┌──

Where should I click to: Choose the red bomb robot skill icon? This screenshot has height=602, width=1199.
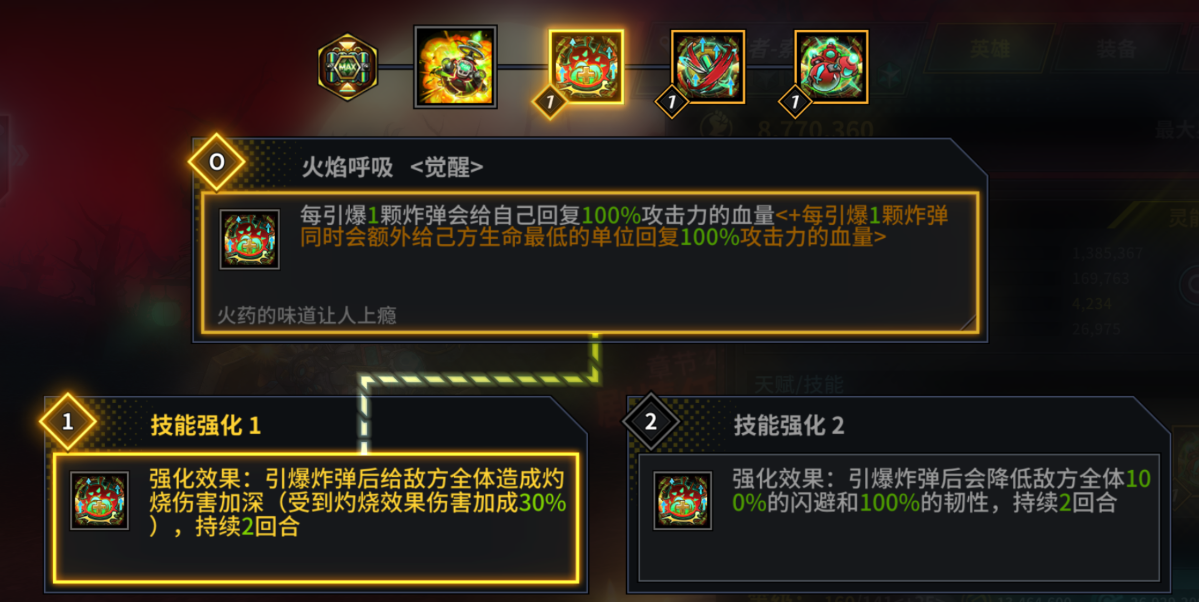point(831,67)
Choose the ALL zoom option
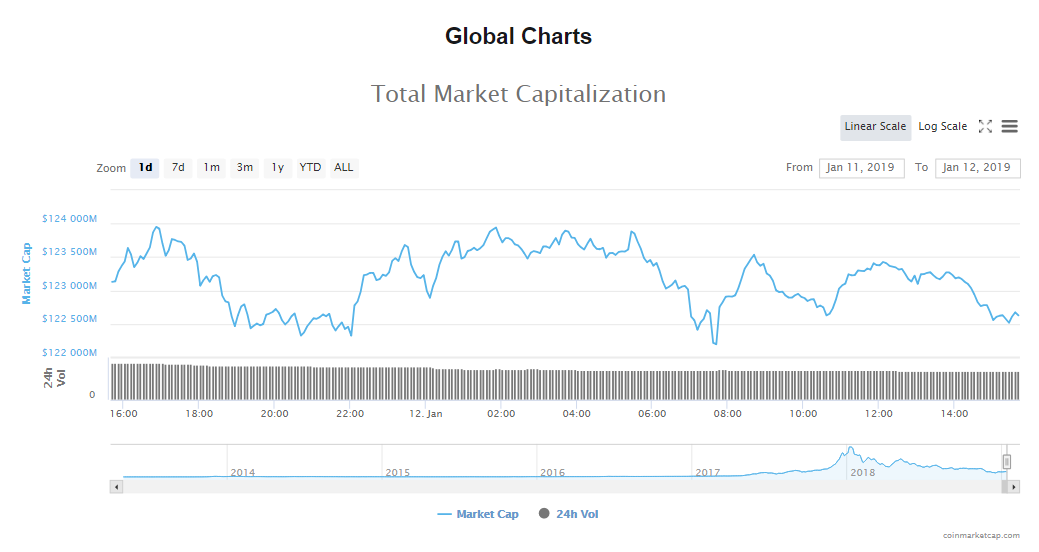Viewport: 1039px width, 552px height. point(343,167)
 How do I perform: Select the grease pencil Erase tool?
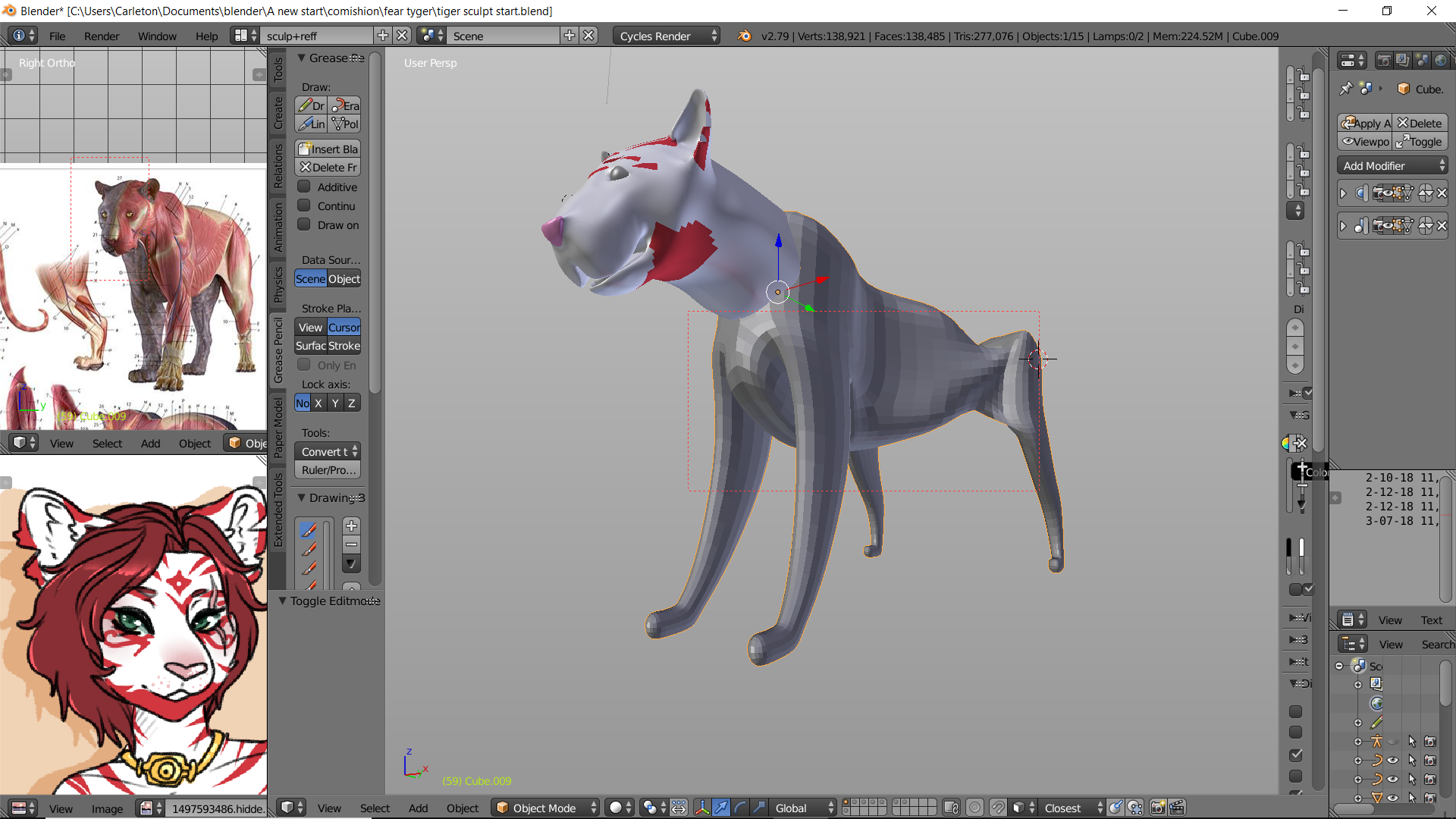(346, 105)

└──
┌──

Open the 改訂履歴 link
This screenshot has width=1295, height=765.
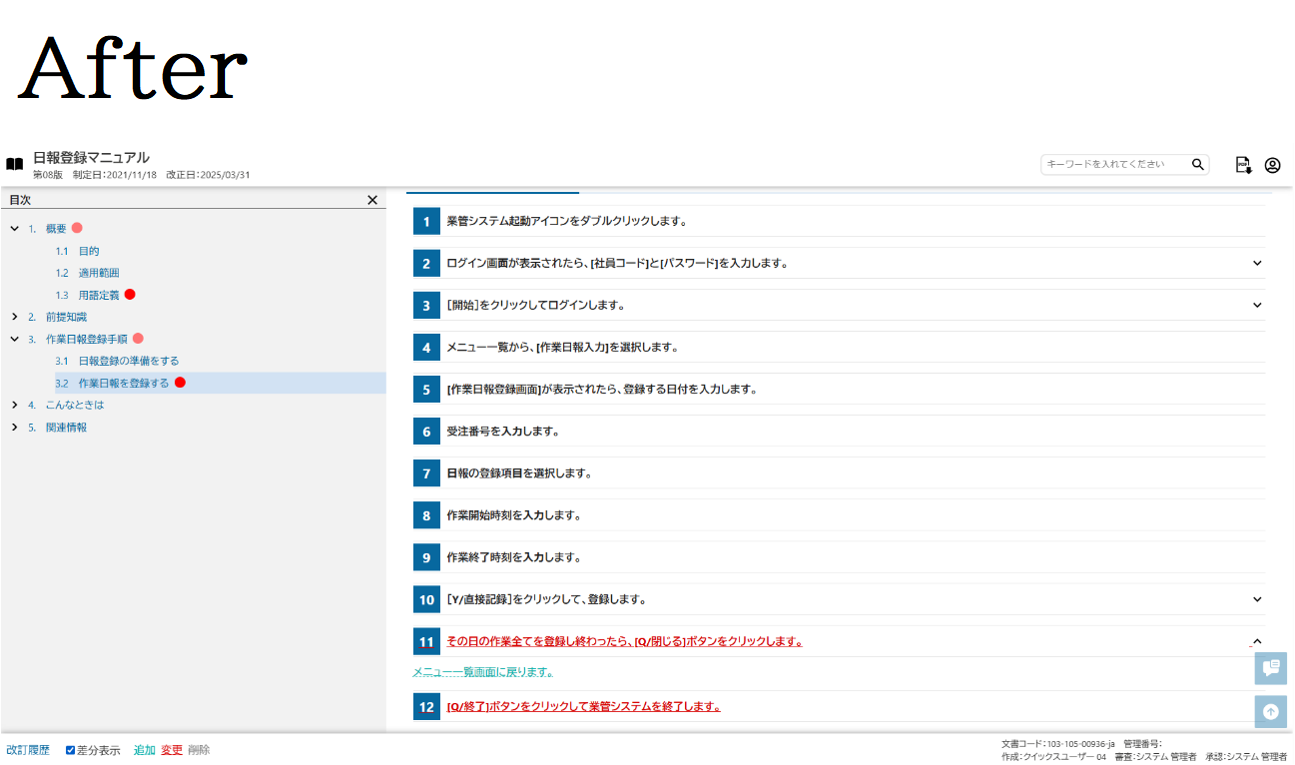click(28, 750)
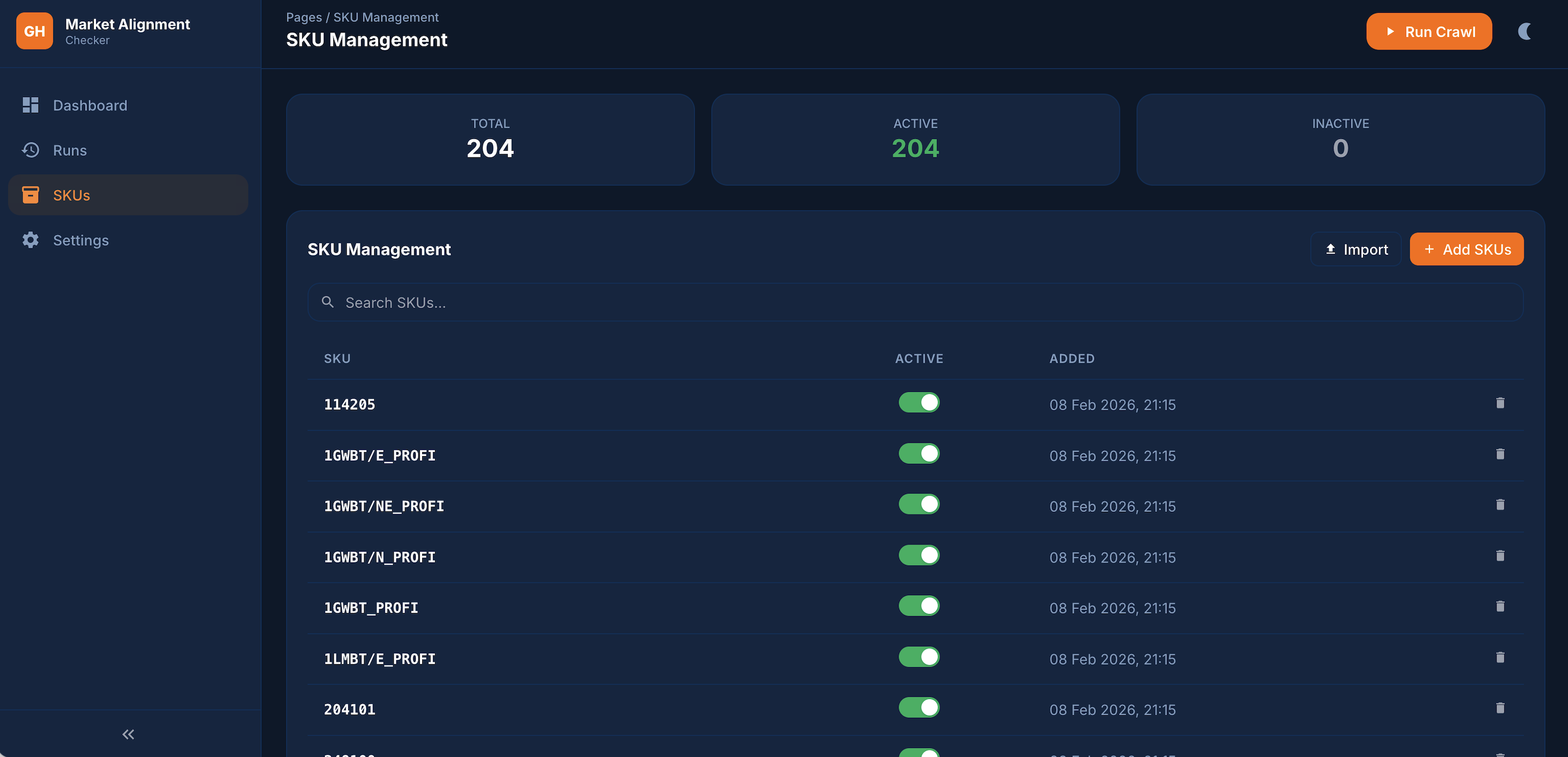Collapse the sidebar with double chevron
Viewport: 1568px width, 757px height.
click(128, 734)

└──

• Problem: Reproduce the data word for word, starting with the line that contains "Open the 改訂履歴 link" and going on through the line that contains "click(128, 734)", both included. Leave the pictures out of your answer.

• Full solution:
Open the 改訂履歴 link
This screenshot has width=1295, height=765.
click(28, 750)
Collapse the sidebar with double chevron
Viewport: 1568px width, 757px height.
click(128, 734)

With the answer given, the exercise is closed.